Ed Reedy commented on the users perspective. As
an example of a successful course he cited an offering in "Radar
Technology" to which he has contributed and which has been run for 31
years, serving four to five thousand students. It has had a huge impact on the
"Radar" community and has led to considerable research sponsorship.
He commented that students are sometimes dissatisfied with the physical
facilities of the courses, such as classroom space and accessibility; the new
"Global Learning Center" will greatly help to alleviate these
problems. He cited two challenges which concern faculty.
- Overhead cost when the
programs must contribute to the debt service for the new facilities.
- The ownership of
intellectual property. Is this to be treated like a patent or like a
The President commented that the new Center will
cost about $30 M and result in a debt service of about $2.3 M per annum. This
may be covered by increased state appropriations or may be reduced as the
result of donor gifts. We are seeking to improve incentives for faculty to
contribute to these programs.
In response to questions about the capacity of
the program, DiGregorio stated that by 2010 it was hoped to handle 30,000
students per year in the new facility. The hotel will have 250 beds. There is a
considerable interest from industry in using the facility but we do not want
industry to dominate. In response to a question about costs, DiGregorio stated
that Tech’s costs are about 10 to 20 percent lower than the average of other
schools. He stated also that Tech will need to market programs beyond the
state. It was commented that there was a need to improve support services in
connection with technical facilities, such as computers; DiGregorio agreed that
this was needed. In response to a question as to whether we will decrease our
on-site programs it was stated that we wish to increase such activities since
they provide high margins.
In conclusion Clough thanked both DiGregorio and
6. The President commented that the search for a
new Provost was proceeding well. Four to five candidates will be brought to
Tech for detailed interview in late February. The schedules for these visits
will be published. He then announced that the further business of the meeting
was related to activities of the Academic Senate.

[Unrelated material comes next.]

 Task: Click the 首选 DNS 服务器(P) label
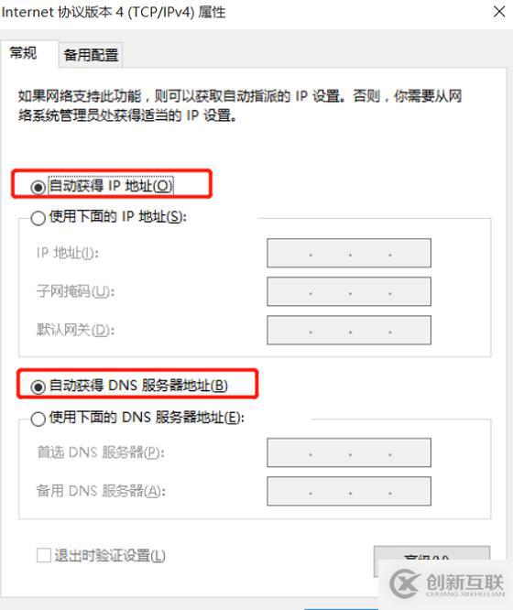(101, 452)
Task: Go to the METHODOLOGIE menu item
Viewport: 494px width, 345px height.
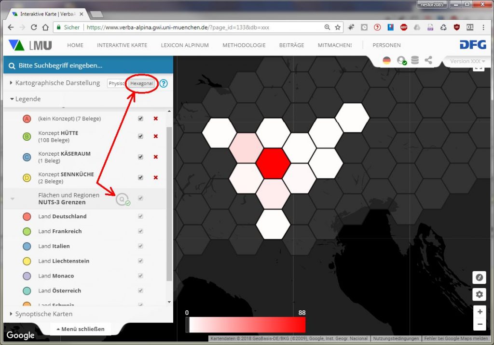Action: [x=244, y=45]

- The President called on Leon
McGinnis to discuss the proposed changes to the Faculty Handbook related
to Procedures of the Promotion and Tenure process. McGinnis noted that
these proposals had been introduced at the December meeting of the
Academic Senate and made available for review. He reviewed the more
significant aspects of the proposals, particularly those related to
notification of schedules, the specification of outcomes and feed-back to
candidates. He moved that these be approved, and this was agreed without
dissent. (Text of the approved changes is attached to the minutes).
- The President called on
Richard LeBlanc to discuss the document which discusses "Best
Practices" in the P&T process. The principal intent is to make
the process more transparent to faculty and to improve feedback. The
President commented that the document would be reviewed to see whether
some of the ideas might be implemented across the board. There is a need
to see the contributions made to Education and Undergraduate Research
discussed in a level fashion for all units.
- The President called on
Deborah Johnson, Chair of the Student Regulations Committee to present the
revision of items I through XVII of the Student Rules and Regulations. She
pointed out that these had been published and that the majority of the
important changes had been agreed to by previous actions of the Senate.

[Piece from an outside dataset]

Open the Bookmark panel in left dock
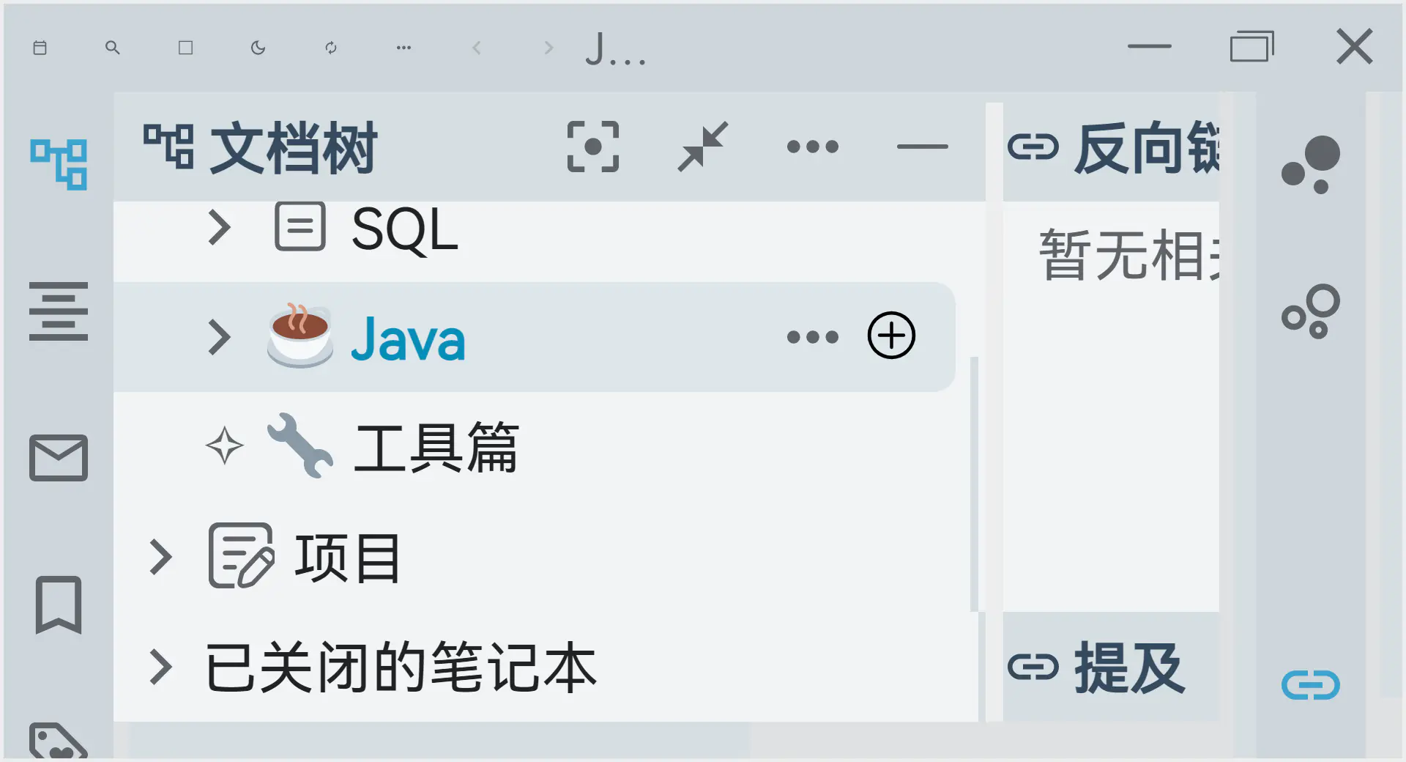Viewport: 1406px width, 762px height. pos(59,604)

She added a further document which slightly alters the wording of item XXG
related to Appeal Procedures. She moved that the published changes and the
revision of item XXG be approved. There was some discussion about a phrase
implying Board of Regents Approval of the "Student Bill of
Rights" and a request that this statement be removed. The Secretary
stated that the validity and origin of that phrase would be studied and if
not appropriate the Executive Board would, at its next meeting, consider
removing it. Hughes pointed out that there is an inconsistency in the
rules which state that a GPA of 2.00 is required for a student to be in
good standing but that a GPA of only 1.95 was required to award a diploma;
he asked whether that item had been dealt with. Johnson stated that they
had missed that problem and would consider it. The motion was called for a
vote and passed. (Text of the approved changes is attached to the minutes)

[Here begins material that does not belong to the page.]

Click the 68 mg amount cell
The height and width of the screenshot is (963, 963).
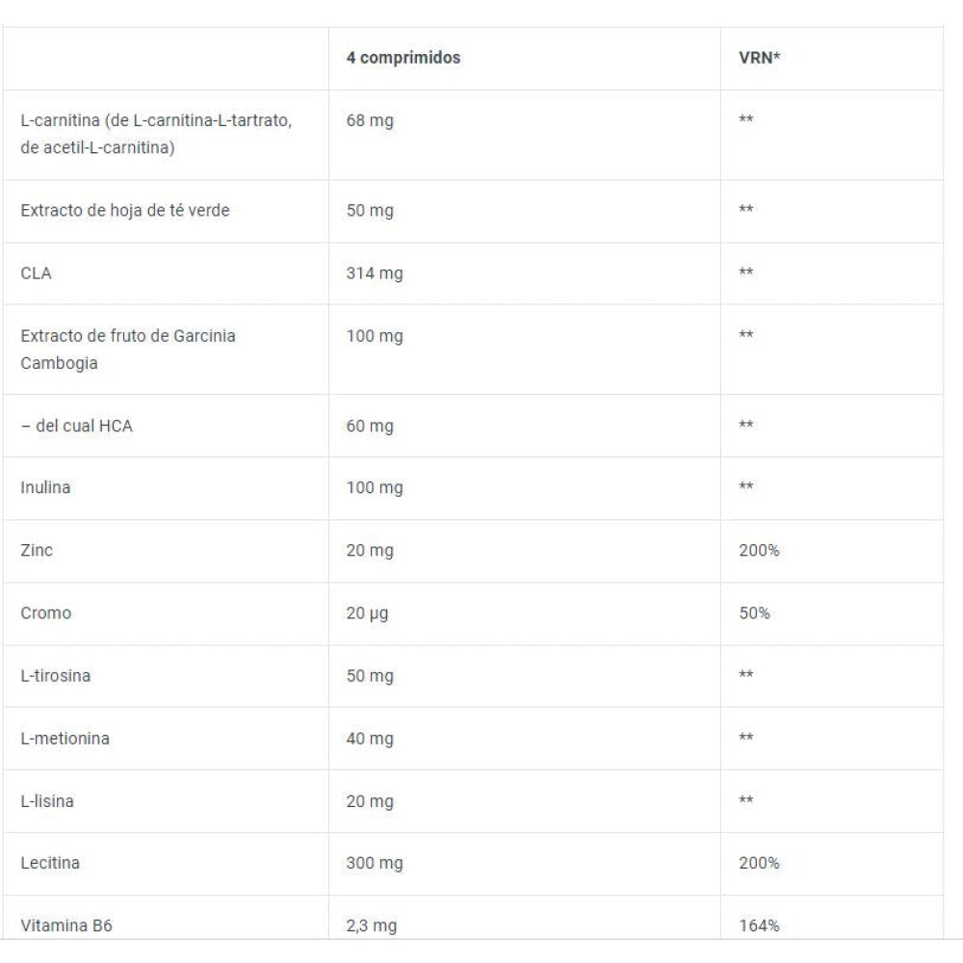tap(370, 121)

- The President called on Joe
Hughes, Chair of the Undergraduate Curriculum Committee, to introduce
minutes of that committee for approval. Hughes first introduced important
action items. He first moved that special course numbers be introduced to
facilitate Core Curriculum transferability (minutes of September 13th
). This was approved. He then moved acceptance of the proposed method of
dealing with Tech’s violation of the Humanities and Social Sciences
requirements of the Core Curriculum (minutes of January 17th).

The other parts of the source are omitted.